### Text segment
- - - -

Table of Contents

C++ Operator Precedence

The operators at the top of this list are evaluated first. Operators within a group have the same precedence. All operators have left-to-right associativity unless otherwise noted.


Precedence Operator Description Example Overloadable Associativity
1 :: Scope resolution operator Class::age = 2; no left to right
2 () Function call printf(“Hello world\n”); yes left to right
() Member initalization c_tor(int x, int y) : _x(x), _y(y * 10) {} yes
[] Array access array[4] = 2; yes
-> Member access from a pointer ptr->age = 34; yes
. Member access from an object obj.age = 34; no
++ Post-increment for (int i = 0; i < 10; i++) cout << i; yes
-- Post-decrement for (int i = 10; i > 0; i--) cout << i; yes
dynamic_cast Runtime-checked type conversion Y& y = dynamic_cast<Y&>(x); no
static_cast Unchecked type conversion Y& y = static_cast<Y&>(x); no
reinterpret_cast Reinterpreting type conversion int const* p = reinterpret_cast<int const*>(0x1234); no
const_cast Cast away/Add constness int* q = const_cast<int*>(p); no
typeid Get type information std::type_info const& t = typeid(x); no
3 ! Logical negation if (!done) ... yes right to left
not Alternate spelling for !

- - - -

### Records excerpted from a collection
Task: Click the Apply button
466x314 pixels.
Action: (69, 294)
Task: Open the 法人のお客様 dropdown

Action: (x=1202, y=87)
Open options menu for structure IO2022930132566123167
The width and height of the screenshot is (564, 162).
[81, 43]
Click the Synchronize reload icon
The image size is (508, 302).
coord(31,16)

- - - -

### What you will do
A. Quote the C++ operator precedence table in full, word for word.
B. Print every line of the entries excerpted from the collection verbatim.
The entries bear no relation to the C++ operator precedence table.

### Results in order
A.
Table of Contents

C++ Operator Precedence

The operators at the top of this list are evaluated first. Operators within a group have the same precedence. All operators have left-to-right associativity unless otherwise noted.


Precedence Operator Description Example Overloadable Associativity
1 :: Scope resolution operator Class::age = 2; no left to right
2 () Function call printf(“Hello world\n”); yes left to right
() Member initalization c_tor(int x, int y) : _x(x), _y(y * 10) {} yes
[] Array access array[4] = 2; yes
-> Member access from a pointer ptr->age = 34; yes
. Member access from an object obj.age = 34; no
++ Post-increment for (int i = 0; i < 10; i++) cout << i; yes
-- Post-decrement for (int i = 10; i > 0; i--) cout << i; yes
dynamic_cast Runtime-checked type conversion Y& y = dynamic_cast<Y&>(x); no
static_cast Unchecked type conversion Y& y = static_cast<Y&>(x); no
reinterpret_cast Reinterpreting type conversion int const* p = reinterpret_cast<int const*>(0x1234); no
const_cast Cast away/Add constness int* q = const_cast<int*>(p); no
typeid Get type information std::type_info const& t = typeid(x); no
3 ! Logical negation if (!done) ... yes right to left
not Alternate spelling for !

B.
Task: Click the Apply button
466x314 pixels.
Action: (69, 294)
Task: Open the 法人のお客様 dropdown

Action: (x=1202, y=87)
Open options menu for structure IO2022930132566123167
The width and height of the screenshot is (564, 162).
[81, 43]
Click the Synchronize reload icon
The image size is (508, 302).
coord(31,16)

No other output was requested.